(Collected data)
———

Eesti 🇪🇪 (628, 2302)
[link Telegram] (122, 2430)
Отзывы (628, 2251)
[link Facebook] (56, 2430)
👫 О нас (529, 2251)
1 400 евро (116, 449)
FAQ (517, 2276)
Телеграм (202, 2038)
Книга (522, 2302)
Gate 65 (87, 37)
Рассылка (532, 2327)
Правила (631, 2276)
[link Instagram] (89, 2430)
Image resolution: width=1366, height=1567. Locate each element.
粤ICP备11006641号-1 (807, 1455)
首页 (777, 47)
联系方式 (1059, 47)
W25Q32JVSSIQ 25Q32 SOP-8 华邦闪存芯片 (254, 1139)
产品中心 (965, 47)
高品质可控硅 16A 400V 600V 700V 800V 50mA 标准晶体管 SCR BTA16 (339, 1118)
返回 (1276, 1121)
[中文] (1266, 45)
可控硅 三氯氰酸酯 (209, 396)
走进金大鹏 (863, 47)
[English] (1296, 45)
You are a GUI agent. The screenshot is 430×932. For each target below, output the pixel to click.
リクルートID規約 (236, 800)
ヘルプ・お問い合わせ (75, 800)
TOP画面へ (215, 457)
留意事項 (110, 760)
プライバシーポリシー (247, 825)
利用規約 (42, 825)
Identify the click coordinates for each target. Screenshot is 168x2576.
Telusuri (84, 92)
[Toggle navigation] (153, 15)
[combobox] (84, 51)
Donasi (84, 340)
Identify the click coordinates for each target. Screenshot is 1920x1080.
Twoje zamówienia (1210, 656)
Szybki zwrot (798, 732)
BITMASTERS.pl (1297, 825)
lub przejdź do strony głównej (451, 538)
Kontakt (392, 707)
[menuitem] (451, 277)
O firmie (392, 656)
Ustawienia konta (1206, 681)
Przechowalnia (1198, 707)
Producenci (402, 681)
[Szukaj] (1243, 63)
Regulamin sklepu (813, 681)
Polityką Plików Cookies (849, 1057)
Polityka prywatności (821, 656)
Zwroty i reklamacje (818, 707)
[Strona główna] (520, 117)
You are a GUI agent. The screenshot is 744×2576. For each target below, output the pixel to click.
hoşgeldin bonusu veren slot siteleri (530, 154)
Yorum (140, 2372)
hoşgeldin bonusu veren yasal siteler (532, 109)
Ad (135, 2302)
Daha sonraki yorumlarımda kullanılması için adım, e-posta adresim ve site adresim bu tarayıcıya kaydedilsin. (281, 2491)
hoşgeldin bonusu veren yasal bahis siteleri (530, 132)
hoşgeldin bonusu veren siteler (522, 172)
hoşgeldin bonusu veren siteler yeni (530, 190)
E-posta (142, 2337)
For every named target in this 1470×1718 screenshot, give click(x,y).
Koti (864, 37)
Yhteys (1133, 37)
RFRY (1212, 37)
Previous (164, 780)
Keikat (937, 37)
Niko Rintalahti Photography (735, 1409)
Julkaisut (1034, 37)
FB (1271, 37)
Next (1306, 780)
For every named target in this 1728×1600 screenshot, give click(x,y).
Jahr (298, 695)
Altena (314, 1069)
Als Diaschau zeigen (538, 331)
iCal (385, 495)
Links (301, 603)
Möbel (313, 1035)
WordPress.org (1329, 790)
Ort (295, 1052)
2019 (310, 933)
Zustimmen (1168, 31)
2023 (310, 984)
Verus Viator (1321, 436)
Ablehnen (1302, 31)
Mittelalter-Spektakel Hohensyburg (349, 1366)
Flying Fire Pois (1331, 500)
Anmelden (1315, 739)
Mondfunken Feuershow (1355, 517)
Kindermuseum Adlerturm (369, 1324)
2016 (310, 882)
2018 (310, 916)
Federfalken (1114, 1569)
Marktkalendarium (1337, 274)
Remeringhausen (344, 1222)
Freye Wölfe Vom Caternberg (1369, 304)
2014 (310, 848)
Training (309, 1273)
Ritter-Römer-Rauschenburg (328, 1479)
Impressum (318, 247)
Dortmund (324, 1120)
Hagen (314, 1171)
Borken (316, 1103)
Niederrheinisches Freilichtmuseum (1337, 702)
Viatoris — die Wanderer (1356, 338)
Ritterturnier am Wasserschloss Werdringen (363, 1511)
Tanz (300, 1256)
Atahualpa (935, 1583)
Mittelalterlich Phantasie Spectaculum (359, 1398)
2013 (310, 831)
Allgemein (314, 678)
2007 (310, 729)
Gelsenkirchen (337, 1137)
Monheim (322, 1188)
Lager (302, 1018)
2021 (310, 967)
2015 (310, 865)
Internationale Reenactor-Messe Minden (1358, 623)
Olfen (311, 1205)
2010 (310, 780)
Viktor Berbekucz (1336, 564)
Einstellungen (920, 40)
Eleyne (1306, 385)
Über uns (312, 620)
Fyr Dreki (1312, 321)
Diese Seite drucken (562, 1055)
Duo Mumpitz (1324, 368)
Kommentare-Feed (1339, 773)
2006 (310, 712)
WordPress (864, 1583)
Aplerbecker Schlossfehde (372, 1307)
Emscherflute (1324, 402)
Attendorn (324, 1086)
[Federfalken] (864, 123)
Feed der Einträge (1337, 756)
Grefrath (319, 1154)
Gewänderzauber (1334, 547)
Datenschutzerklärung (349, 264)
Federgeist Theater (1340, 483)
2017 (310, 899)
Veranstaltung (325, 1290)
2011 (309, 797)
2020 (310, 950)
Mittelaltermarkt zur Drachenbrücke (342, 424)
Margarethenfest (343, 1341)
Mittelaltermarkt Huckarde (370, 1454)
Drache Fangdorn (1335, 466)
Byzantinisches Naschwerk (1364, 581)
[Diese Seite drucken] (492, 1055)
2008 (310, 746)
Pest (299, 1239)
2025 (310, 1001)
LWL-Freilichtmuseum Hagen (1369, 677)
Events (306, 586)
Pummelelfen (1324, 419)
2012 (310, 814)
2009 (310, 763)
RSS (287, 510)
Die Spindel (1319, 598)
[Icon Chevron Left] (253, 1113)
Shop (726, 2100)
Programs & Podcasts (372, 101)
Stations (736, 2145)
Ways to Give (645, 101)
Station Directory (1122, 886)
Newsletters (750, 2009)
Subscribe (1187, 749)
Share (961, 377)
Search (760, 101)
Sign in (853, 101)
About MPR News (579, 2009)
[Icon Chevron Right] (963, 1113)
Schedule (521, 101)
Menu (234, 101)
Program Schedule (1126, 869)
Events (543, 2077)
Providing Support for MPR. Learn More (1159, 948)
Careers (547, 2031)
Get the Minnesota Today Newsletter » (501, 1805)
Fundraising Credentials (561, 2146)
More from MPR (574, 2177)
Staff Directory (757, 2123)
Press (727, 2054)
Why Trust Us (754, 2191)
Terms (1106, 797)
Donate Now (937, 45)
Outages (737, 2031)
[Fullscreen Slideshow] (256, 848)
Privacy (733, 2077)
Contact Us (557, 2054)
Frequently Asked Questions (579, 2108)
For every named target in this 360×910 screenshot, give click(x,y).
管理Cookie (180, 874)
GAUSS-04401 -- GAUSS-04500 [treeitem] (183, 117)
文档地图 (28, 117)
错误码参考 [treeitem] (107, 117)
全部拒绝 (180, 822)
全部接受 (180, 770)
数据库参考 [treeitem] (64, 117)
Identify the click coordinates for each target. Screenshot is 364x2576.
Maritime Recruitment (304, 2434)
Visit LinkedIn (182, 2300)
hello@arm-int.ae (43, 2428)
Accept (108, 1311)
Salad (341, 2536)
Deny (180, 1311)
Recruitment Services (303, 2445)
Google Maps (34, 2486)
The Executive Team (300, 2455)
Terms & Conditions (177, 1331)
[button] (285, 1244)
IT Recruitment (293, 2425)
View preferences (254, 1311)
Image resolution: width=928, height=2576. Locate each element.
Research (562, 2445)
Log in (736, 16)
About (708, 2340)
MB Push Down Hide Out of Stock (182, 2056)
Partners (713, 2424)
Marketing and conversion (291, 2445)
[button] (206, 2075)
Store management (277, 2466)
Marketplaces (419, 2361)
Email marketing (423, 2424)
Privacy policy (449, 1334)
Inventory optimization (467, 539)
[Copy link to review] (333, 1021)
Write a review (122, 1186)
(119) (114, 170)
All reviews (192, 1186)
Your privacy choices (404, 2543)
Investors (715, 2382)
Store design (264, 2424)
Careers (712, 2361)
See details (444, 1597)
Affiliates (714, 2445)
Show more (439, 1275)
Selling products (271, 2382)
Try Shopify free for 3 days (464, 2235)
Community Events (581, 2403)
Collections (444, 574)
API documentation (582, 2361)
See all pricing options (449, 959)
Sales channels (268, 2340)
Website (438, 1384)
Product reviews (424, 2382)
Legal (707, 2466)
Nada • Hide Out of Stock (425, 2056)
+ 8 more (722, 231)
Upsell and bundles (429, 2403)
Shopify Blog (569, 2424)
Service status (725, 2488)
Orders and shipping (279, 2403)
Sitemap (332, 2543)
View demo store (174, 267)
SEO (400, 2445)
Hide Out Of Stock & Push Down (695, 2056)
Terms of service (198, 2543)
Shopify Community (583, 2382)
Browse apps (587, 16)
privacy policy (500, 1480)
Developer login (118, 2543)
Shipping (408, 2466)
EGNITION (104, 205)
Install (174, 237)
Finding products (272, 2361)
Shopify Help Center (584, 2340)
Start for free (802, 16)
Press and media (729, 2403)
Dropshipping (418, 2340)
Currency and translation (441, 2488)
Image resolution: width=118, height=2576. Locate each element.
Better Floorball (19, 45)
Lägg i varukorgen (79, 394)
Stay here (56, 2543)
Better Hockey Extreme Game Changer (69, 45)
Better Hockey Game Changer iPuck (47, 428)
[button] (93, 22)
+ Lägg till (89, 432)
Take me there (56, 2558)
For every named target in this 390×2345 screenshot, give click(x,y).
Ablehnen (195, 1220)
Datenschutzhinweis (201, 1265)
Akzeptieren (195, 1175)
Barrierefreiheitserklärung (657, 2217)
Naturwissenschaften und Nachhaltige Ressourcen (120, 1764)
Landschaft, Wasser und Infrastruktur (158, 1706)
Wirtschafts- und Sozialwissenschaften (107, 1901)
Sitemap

———

> _EXERCISE OBJECTIVE_: An exact copy of the lines from the one containing "Investors (715, 2382)" through the end of the data above is the whole answer.

> _RESPONSE FOR THIS EXERCISE_:
Investors (715, 2382)
Store design (264, 2424)
Careers (712, 2361)
See details (444, 1597)
Affiliates (714, 2445)
Show more (439, 1275)
Selling products (271, 2382)
Try Shopify free for 3 days (464, 2235)
Community Events (581, 2403)
Collections (444, 574)
API documentation (582, 2361)
See all pricing options (449, 959)
Sales channels (268, 2340)
Website (438, 1384)
Product reviews (424, 2382)
Legal (707, 2466)
Nada • Hide Out of Stock (425, 2056)
+ 8 more (722, 231)
Upsell and bundles (429, 2403)
Shopify Blog (569, 2424)
Service status (725, 2488)
Orders and shipping (279, 2403)
Sitemap (332, 2543)
View demo store (174, 267)
SEO (400, 2445)
Hide Out Of Stock & Push Down (695, 2056)
Terms of service (198, 2543)
Shopify Community (583, 2382)
Browse apps (587, 16)
privacy policy (500, 1480)
Developer login (118, 2543)
Shipping (408, 2466)
EGNITION (104, 205)
Install (174, 237)
Finding products (272, 2361)
Shopify Help Center (584, 2340)
Start for free (802, 16)
Press and media (729, 2403)
Dropshipping (418, 2340)
Currency and translation (441, 2488)
Image resolution: width=118, height=2576. Locate each element.
Better Floorball (19, 45)
Lägg i varukorgen (79, 394)
Stay here (56, 2543)
Better Hockey Extreme Game Changer (69, 45)
Better Hockey Game Changer iPuck (47, 428)
[button] (93, 22)
+ Lägg till (89, 432)
Take me there (56, 2558)
For every named target in this 390×2345 screenshot, give click(x,y).
Ablehnen (195, 1220)
Datenschutzhinweis (201, 1265)
Akzeptieren (195, 1175)
Barrierefreiheitserklärung (657, 2217)
Naturwissenschaften und Nachhaltige Ressourcen (120, 1764)
Landschaft, Wasser und Infrastruktur (158, 1706)
Wirtschafts- und Sozialwissenschaften (107, 1901)
Sitemap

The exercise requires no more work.